CNS Infections Flashcards
Describe the pathogenesis of bacterial and viral meningitis
- Nasopharyngeal colonization
- Local invasion
- Bacteremia.. capsule plays big role(in blood)
- Meningeal invasion (carried here by blood!)
- Bacterial replicatoin in the subarachnoid space (no defense against them here… its just a party!!)
- Release of bacerial components (cell wall, LOS)
What 3 things are needed for Meningitis?
Needs a susceptible host… good environment, and a good bug!
Clinical Presentation of Bacterial Meningitis
- Fever
- headache and meningismus
- Mental status change, seizures
- Sometimes a rash happens…Neisseria meningitidis… causes purpura fulminans.. release high levels of endotoxins causes cascade which removes Protein C… you get coagulation that causes purpura!
** Could be on exam Virulence Factors (factors produced by pathogen to help them… in meningitis):
- Attachment pili… attach to nasopharyngeal mucosal surface
- IgA protease… evade host mucosal immune response
- Polysaccharide Capsule… prevent opsonization and complement activation; prevent phagocytosis
- Adhesins… facilitate attachment and crossing the blood brain barrier
- Sub-capsular techoic acid, LPS… stimulate host innate inflammation
Meningitis Risk Factors
- Extremes of age
- Complement deficiency
- Asplenia
- Hypogammaglobulin
- HIV
- Steroids, listeria medications
List the common pathogens that cause bacterial meningitis .Which are encapsulated?
- Strep. Pneuomoniae… encapsulated
- N. Meningitidis… encapsulated
- H. Influenzae…. encapsulated
- Listeria Monocytogenes…
- Other bacters… GBS (group B strep), E. Coli (encapsulated)
Viral Meningitis Definition
Refers to infection of the meninges by a viral pathogen
List the common pathogens that cause viral meningitis
- Enteroviruses, eg. Coxsackie, Echovirus
- Herpes Simplex Type
Syndromes and Microbial Causes of Acute Bacterial Meningitis, Acute Viral meningitis, Sub-acute/Chronic Meningitis, Encephalitis (sporadic), and Encephalitis (geographic)
Acute Bacterial Meningitis: Streptococcus pneumoniae, Neisseria meningitidis, Haemophilus influenza, Listeria monocytogenes
Acute Viral Meningitis: Enterovirus, HSV-2 Sub-acute/Chronic Meningitis: TB Encephalitis(sporadic): HSV-1 Encephalitis (geographic): West Nile Virus
Potential routes of entry for CNS infection:
Hematogenous: Most common route for most microbial pathogens
Contiguous: Extension from bacterial sinusitis or bacterial otitis media
Direct Inoculation: Post neurosurgical Procedure, post trauma
Via Peripheral Nerves: Ex. Herpes virus, Rabies, VZ
Clinical Presentation of Meningitis
- Fever and headache, Meningismus (stiff neck, photophobia, and headache)
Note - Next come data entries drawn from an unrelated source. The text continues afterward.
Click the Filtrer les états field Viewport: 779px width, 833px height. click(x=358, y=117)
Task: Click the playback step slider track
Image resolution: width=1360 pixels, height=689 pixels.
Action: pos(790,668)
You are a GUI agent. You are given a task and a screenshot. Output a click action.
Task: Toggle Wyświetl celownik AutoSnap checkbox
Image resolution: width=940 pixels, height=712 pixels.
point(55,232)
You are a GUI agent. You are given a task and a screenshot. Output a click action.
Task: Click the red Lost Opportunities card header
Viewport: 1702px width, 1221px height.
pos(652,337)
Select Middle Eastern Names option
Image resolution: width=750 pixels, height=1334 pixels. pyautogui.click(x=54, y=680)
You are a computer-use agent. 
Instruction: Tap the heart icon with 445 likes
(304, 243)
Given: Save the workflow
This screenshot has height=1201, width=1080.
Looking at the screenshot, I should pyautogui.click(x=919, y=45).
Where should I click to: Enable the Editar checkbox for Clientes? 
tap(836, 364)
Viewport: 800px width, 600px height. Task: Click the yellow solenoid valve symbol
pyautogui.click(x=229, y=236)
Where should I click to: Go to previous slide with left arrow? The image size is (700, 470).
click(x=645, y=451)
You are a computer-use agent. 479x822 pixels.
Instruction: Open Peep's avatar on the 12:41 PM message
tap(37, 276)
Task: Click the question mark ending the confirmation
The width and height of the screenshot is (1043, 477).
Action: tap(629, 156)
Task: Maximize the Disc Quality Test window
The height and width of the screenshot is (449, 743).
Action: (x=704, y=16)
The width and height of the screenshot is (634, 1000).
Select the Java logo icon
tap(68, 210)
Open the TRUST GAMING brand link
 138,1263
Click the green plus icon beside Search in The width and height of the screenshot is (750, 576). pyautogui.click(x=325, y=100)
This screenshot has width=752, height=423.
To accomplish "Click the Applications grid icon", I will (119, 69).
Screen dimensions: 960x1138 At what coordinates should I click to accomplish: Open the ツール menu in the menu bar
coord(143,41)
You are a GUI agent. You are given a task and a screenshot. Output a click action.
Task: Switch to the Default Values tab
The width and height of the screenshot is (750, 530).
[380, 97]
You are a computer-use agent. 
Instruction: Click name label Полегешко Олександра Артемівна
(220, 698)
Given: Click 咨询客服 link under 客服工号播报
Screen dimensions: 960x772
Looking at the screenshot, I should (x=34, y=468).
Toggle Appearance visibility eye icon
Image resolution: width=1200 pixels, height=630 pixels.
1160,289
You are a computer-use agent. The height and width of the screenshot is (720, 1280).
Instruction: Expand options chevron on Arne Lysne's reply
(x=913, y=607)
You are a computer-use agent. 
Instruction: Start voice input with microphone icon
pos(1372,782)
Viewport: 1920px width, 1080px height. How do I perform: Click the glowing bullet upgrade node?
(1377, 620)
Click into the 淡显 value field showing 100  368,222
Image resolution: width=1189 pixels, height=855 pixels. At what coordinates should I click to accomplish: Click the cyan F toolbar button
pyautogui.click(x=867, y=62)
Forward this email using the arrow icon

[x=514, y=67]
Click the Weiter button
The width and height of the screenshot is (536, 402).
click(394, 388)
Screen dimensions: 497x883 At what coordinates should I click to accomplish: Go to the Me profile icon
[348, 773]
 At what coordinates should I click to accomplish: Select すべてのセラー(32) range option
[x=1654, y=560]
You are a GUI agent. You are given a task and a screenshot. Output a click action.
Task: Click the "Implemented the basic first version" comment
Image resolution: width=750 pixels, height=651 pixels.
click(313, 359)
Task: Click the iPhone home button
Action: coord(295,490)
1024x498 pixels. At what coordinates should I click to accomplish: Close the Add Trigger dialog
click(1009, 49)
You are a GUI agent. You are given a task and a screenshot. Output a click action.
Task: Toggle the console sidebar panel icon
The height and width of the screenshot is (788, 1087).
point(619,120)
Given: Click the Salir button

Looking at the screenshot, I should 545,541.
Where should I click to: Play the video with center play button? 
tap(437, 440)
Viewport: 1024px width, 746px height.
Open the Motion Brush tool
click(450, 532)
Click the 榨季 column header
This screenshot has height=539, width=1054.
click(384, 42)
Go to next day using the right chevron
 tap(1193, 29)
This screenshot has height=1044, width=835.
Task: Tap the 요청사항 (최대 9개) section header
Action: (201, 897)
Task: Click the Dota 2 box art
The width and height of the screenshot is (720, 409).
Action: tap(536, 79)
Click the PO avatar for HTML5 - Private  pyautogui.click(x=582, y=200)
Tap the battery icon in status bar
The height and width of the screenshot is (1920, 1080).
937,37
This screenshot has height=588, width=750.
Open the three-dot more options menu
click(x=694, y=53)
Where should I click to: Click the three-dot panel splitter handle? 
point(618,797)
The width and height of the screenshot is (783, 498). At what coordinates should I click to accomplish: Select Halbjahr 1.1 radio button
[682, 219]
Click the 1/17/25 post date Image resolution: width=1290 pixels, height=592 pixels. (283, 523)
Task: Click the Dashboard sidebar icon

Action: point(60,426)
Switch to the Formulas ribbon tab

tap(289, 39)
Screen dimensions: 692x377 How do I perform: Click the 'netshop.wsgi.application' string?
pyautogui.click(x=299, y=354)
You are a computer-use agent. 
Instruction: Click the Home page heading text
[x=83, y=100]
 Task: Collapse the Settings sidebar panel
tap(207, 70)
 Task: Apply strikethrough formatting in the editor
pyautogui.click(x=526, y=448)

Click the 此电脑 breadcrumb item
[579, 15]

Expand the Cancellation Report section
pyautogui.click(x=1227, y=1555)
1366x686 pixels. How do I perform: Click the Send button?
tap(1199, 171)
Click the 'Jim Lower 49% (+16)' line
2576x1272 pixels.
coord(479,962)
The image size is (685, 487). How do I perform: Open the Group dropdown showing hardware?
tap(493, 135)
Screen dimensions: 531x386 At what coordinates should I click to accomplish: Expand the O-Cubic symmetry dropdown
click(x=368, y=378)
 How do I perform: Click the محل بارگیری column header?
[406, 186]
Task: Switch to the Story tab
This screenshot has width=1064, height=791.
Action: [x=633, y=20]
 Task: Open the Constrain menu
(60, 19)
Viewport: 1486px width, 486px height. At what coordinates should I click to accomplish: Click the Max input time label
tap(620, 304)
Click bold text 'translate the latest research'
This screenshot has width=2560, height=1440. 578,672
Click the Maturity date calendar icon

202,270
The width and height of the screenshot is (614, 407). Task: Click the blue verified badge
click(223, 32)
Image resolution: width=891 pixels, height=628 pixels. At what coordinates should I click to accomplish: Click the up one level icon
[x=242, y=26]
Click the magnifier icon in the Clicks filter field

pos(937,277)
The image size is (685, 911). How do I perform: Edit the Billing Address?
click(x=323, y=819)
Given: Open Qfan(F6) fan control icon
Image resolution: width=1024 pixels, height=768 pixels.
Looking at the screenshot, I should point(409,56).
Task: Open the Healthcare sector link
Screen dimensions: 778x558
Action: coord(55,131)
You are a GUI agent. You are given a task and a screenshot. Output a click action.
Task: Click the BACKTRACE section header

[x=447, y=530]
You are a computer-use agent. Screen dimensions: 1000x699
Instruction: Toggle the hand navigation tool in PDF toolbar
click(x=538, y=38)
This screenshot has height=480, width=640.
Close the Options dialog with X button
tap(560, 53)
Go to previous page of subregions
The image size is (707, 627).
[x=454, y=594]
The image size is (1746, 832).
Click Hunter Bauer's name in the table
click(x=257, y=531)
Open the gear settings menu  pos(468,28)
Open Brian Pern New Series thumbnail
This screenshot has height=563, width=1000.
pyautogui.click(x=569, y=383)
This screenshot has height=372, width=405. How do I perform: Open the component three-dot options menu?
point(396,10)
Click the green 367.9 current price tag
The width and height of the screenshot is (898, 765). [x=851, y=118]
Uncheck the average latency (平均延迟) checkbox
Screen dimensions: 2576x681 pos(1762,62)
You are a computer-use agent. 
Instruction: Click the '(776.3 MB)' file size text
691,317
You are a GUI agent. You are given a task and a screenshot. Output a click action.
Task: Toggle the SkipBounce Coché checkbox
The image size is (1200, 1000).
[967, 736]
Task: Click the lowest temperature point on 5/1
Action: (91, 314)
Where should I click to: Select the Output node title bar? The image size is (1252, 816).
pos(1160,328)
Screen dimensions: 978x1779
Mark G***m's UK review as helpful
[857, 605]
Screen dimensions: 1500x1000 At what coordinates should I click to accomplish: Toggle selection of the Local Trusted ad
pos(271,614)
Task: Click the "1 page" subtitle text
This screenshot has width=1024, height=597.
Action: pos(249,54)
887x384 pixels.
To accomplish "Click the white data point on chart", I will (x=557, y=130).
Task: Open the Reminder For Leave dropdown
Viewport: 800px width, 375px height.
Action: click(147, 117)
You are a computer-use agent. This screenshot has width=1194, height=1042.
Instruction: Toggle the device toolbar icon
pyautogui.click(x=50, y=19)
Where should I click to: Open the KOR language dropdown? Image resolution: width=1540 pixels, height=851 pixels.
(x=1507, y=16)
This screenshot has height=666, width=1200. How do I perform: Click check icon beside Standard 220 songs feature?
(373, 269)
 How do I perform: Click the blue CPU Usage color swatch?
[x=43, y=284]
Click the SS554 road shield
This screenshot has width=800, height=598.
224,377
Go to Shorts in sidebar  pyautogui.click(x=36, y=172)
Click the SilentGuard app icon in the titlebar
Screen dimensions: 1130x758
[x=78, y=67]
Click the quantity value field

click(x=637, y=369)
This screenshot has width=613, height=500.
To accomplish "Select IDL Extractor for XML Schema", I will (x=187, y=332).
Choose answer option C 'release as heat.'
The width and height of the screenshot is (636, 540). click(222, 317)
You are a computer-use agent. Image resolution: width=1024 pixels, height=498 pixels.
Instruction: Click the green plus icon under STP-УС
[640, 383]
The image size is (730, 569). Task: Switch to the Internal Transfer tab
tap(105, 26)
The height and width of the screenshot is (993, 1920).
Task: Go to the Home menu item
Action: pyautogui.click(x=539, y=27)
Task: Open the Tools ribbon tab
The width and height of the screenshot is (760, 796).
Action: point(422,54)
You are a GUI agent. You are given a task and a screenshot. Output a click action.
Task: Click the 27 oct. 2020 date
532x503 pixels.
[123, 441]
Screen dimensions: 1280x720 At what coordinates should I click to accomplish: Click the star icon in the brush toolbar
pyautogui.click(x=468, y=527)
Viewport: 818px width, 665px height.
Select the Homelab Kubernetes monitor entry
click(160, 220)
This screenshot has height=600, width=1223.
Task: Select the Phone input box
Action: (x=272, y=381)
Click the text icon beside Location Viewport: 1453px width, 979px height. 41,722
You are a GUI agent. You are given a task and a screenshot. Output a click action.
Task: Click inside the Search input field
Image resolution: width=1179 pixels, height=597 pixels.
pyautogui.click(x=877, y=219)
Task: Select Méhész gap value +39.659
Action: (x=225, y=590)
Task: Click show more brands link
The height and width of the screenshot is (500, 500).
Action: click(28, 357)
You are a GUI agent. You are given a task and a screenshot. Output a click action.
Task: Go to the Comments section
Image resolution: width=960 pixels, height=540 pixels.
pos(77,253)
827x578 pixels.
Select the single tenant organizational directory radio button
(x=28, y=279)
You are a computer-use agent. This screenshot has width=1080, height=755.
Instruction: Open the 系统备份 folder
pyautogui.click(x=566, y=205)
Lumbar Puncture basics and values CSF for Bacterial Meningitis
- Get it from Lumbar spine! (go in with need 2 cm!)
- Let it flow, can extend legs to promote flow.
- Protein <40… probably NOT MENINGITIS.. inflammation allows it to cross barrier.. pushes protein across barrier and thus we’ll see it!
- Glucose low… bacteria eating up glucose!
- Usually no WBC’s in CSF! (<5).. in meningitis will have HIGH for septic.. will be MAINLY NEUTROPHILS in BACTERIAL… MOSTLY LYMPHOCYTES IN VIRAL MENINGITIS**
- Send CSF for Cell count and differential, protein and glucose concentration, gram stain and culture, special test
Viral Meningitis Lumbar Tap CSF values
- Protein >40
- Glucose 0.6, normal, nothing eating the sugar
- HIGH WBC count… MOSTLY LYMPHOCYTES
Know the empiric antimicrobial treatment of bacterial meningitis, viral meningitis, and herpes encephalitis
- Acute bacterial Meningitis: Ceftriaxone PLUS vancomycin PLUS dexamethasone PLUS ampicillin, DOSE is higher than usual!
- Viral Meningitis: Supportive.
- Encephalitis: Acyclovir
Can vaccines prevent Meningitis?
Yes! Why are conjugate vaccines given rather than polysaccharide… Poly doesn’t allow T cell stimulation to occur… This is significant because T cells allow adaptive immune system to FORM MEMORY B CELLS!!! And forming very good antibodies not just weak ones!… IgA, IgG… and antibodies which are affinity matched to target cell!!!! Also prevents transmission in a community!!!